EXERCISE REQUIREMENTS — Reproduce word for word the part of the rows that opens with the line containing "Task: Add Nike Formal to cart" and runs through the end of the rows. Omit the pictures.

SOURCE MATERIAL —
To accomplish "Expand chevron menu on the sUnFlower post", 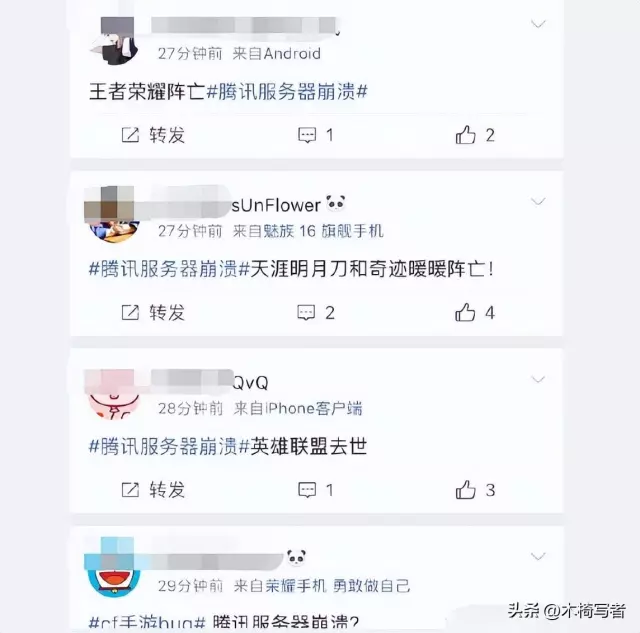I will click(x=538, y=201).
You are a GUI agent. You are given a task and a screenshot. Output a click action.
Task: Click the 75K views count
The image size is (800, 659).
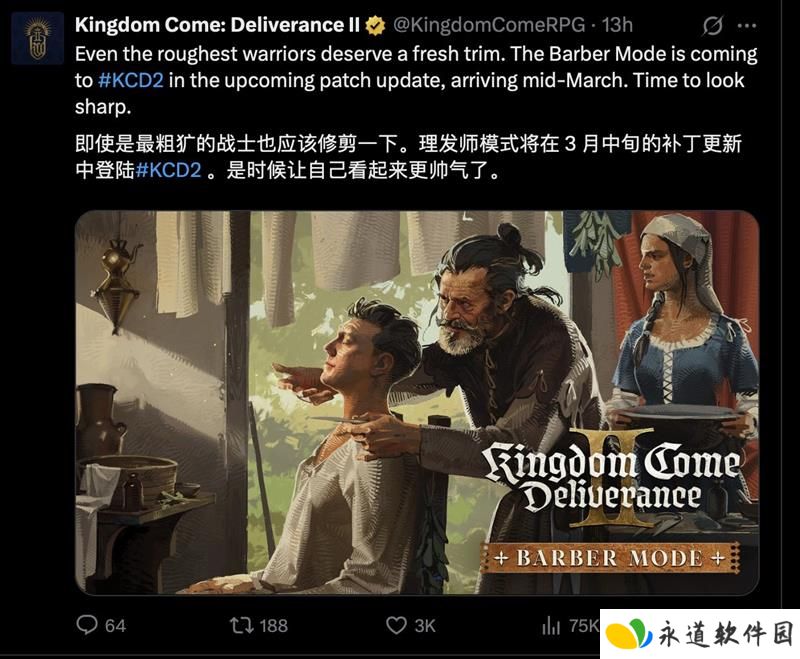pyautogui.click(x=584, y=626)
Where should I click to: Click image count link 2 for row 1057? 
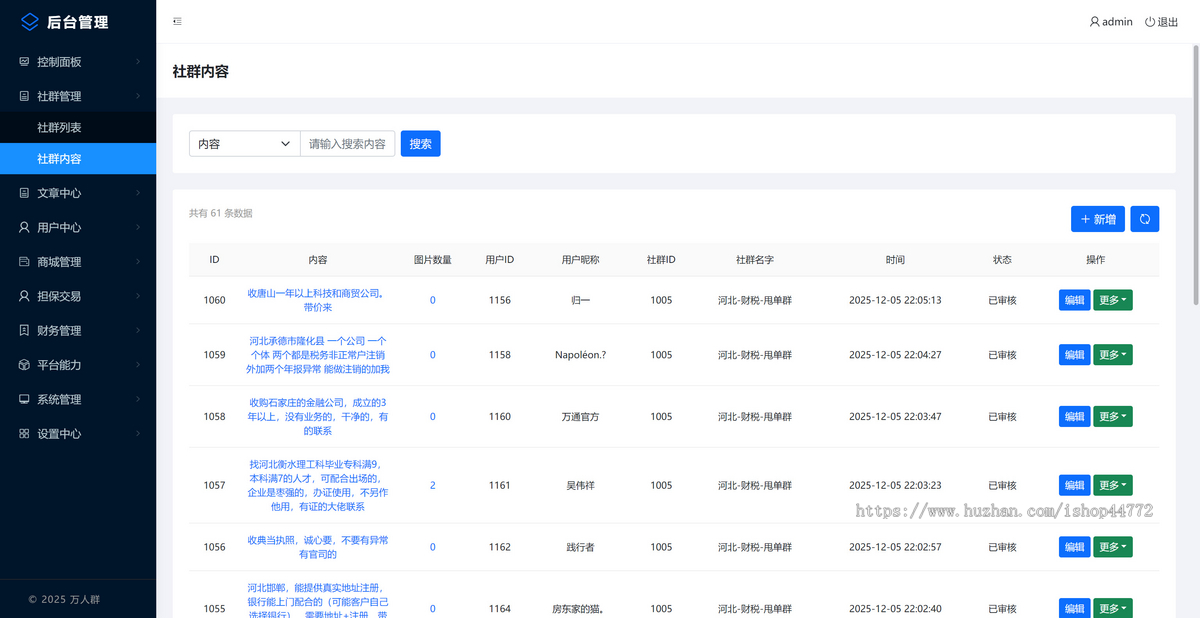tap(432, 485)
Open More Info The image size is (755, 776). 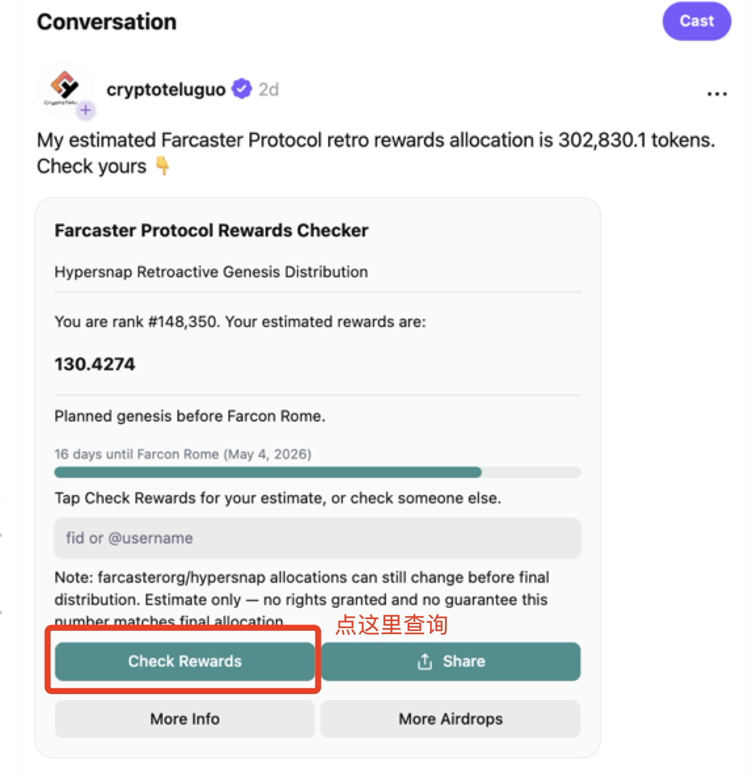pyautogui.click(x=185, y=719)
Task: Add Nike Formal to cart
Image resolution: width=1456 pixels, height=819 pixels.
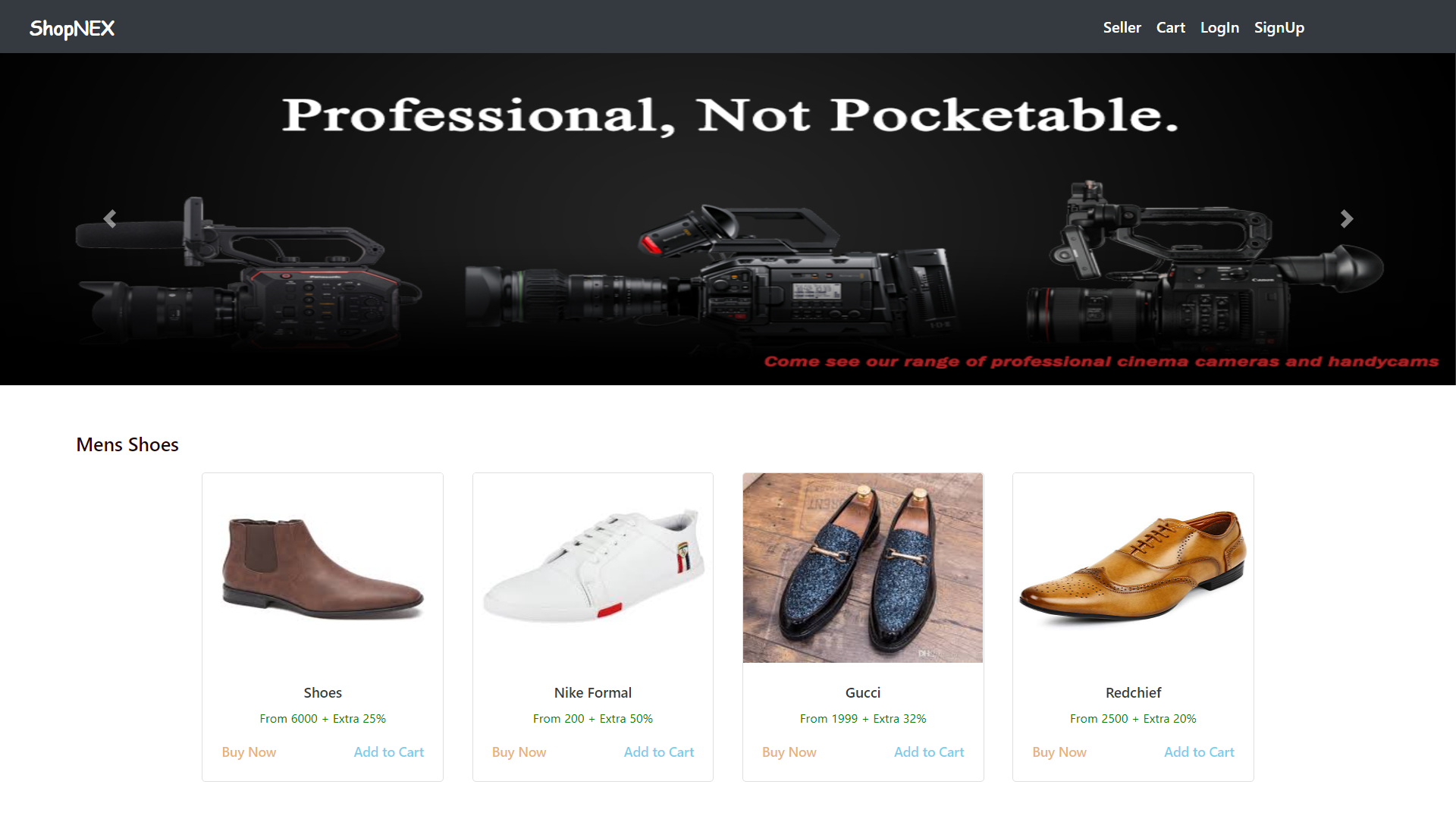Action: click(658, 752)
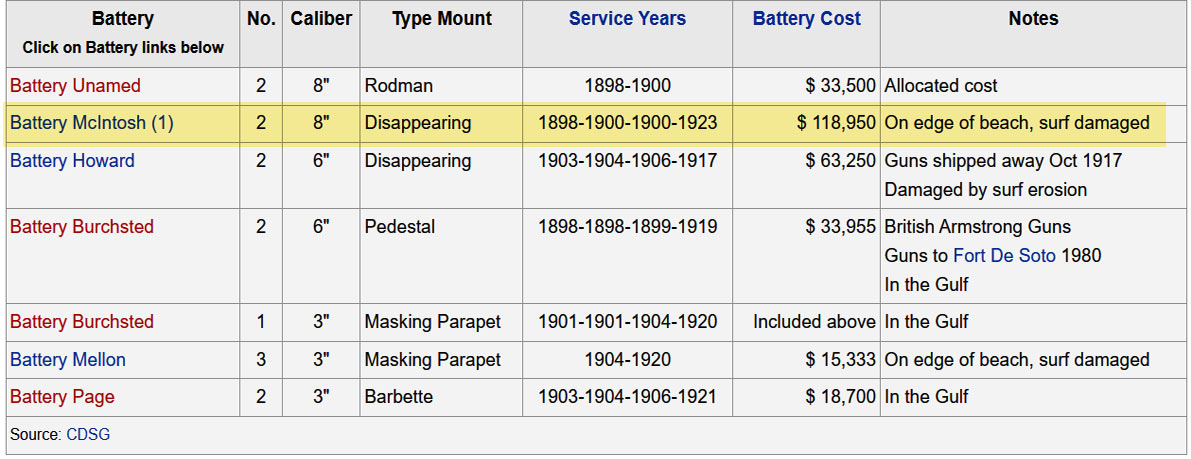Follow the Fort De Soto link
Viewport: 1191px width, 459px height.
[x=1003, y=256]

WRITTEN SOLUTION —
Task: Add Nike Formal to cart
Image resolution: width=1456 pixels, height=819 pixels.
Action: click(658, 752)
Follow the Fort De Soto link
Viewport: 1191px width, 459px height.
[x=1003, y=256]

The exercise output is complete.